The effects of the current crisis are much more serious not only in content, but especially in their reproduction by state institutions that would normally have been required to correctly identify and counteract them. The U.S. and the capitalist countries of the European Union responded to the first wave of bankruptcies and financial bottlenecks by allocating immense sums from national reserves for the recovery of the economic entities guilty of triggering the crisis in the first place, i.e., banks, insurance agents, mortgage companies and major corporations. In a damaging and futile gesture, pearls were cast before swine. The outrage and indignation provoked in American public opinion made history when in November 2008, executives from General Motors, Ford and Chrysler went to Washington in private luxury planes to ask the government for billions of dollars of aid to refinance the companies they run. [Emphasis added]
It is at this point that Mr. Seliste zeroes in on what the world, particularly the US should be doing but isn't. He reminds us that FDR pulled the US out of the Great Depression by implementing programs that put a choke chain on Wall Street and other financial entities and that put Americans back to work:
The New Deal represents a set of socio-economic measures adopted by the American legislature and implemented by the government at the initiative of President Roosevelt. Among the most important we find the establishment of the Reconstruction Finance Corporation, an entity through which liquidity was provided to the financial system; the adoption of the Securities Exchange Act, through which stock market transactions were drastically regulated and which established a legal framework for loans that banks could provide for such transactions; and the adoption of the Glass-Steagal Act, which separated investment banks from commercial ones, disciplining the capital market. Faced with terrifying rates of unemployment, the U.S. government established the Civilian Conservation Corps, which employed young people between 18 and 25 years of age in community work (land improvement, construction of roads and highways, etc.). Approximately 2 million Americans were enrolled in this program, and hundreds of national development sites were established. [Emphasis added]
And it worked.
What we got, on the other hand, was a half-vast stimulus package, much of the money for which is still being held onto by the states as their leaders squabble on how to spend it. We found trillions to bail out the banksters, but we couldn't find any money to stop foreclosures. Now, we can't even extend the unemployment benefits of those out of work since the start of the economic disaster because Republicans and Blue Dog Democrats are wringing their hands over deficits.

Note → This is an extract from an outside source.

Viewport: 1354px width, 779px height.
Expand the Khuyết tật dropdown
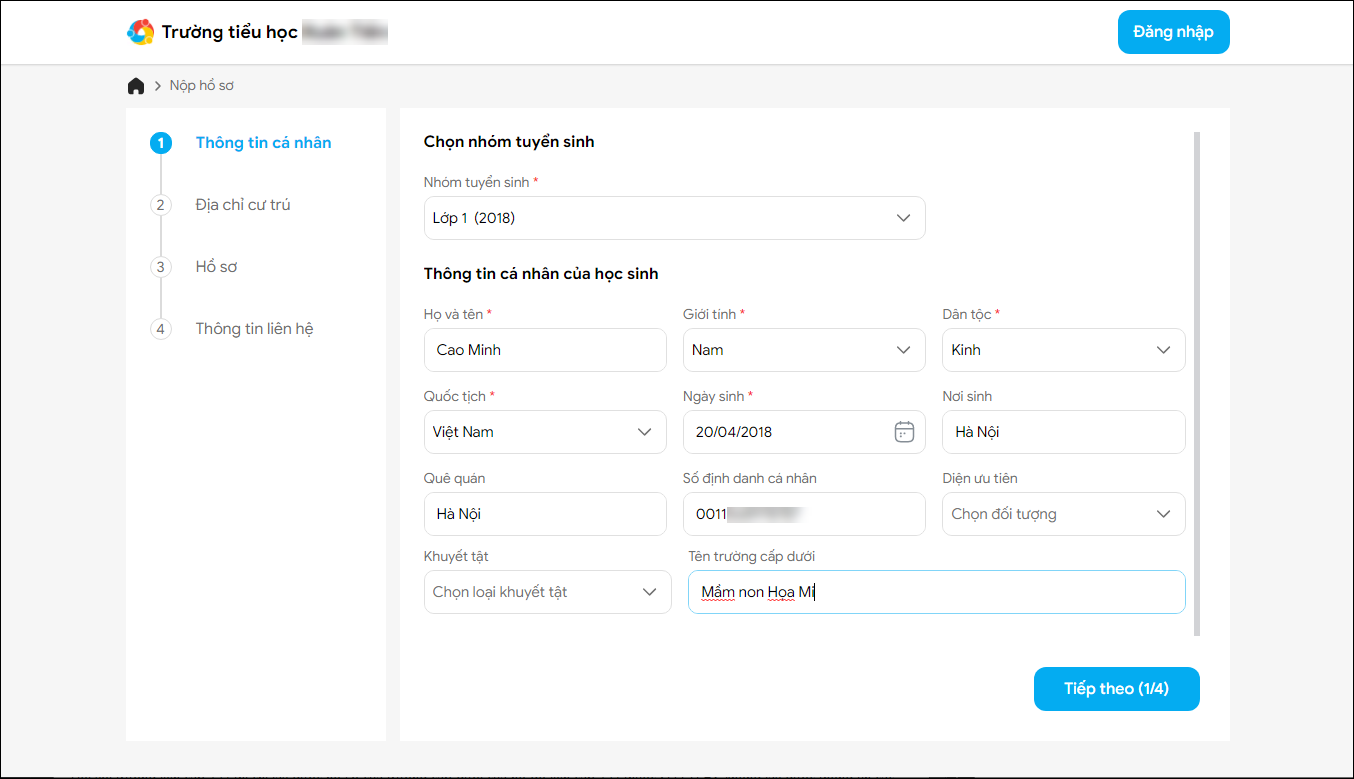[547, 592]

None of this is, of course, "new" news: such luminaries as Nobel Prize winner Paul Krugman have been ranting about this for 18 months at least (see here for one example).

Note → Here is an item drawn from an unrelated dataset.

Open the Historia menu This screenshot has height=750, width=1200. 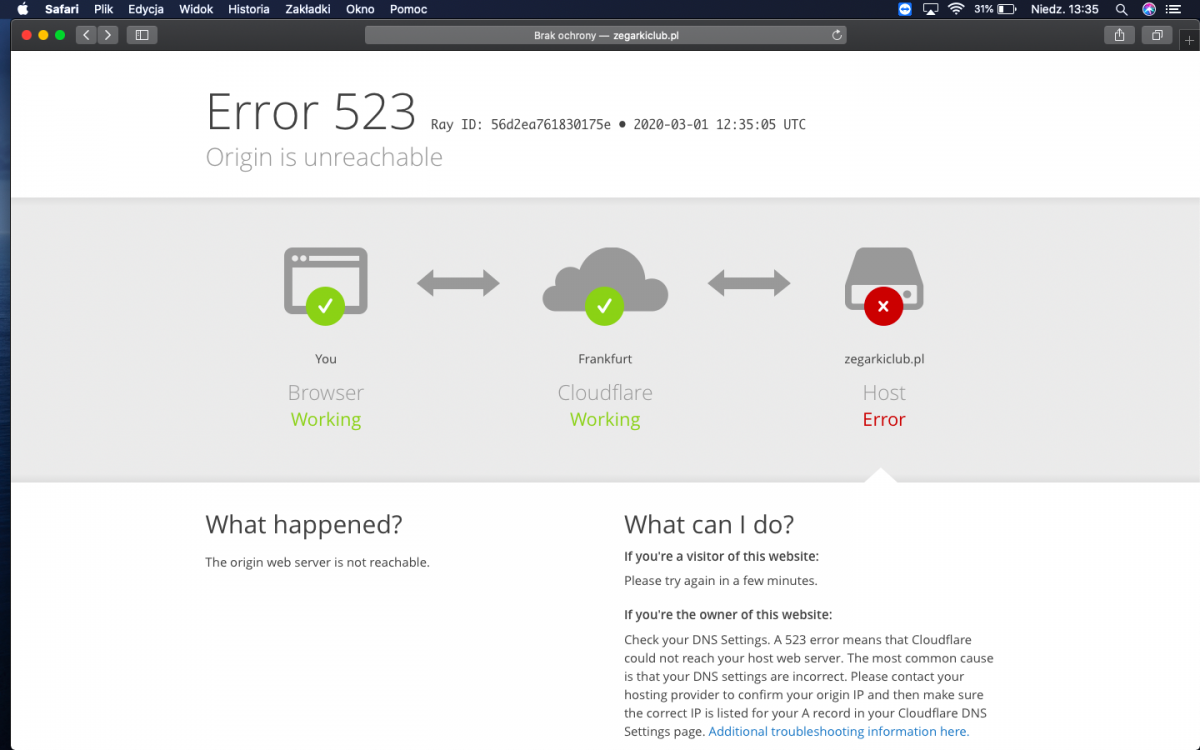[x=248, y=9]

No one in Washington or in Toronto are listening, however, nor are they apt to until things get so bad that the mood of the commoners shifts from depressed to furious and the mob-mentality takes over. I figure that just might happen long about the first Tuesday in November, if we're lucky.

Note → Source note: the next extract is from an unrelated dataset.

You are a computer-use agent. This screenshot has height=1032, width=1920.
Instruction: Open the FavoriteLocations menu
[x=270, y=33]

Labels: Economic Justice, Economy
1 Comments:
In my most pessimistic moments I don't believe they will listen. And I don't believe they are looking at the structural changes that have changed employment categories. These changes go beyond the loss of manufacturing jobs. The merges of companies for several decades and the changes by computerization of the office workplace have decreased the shear numbers of all types of jobs. We need to develop jobs that people can fulfill.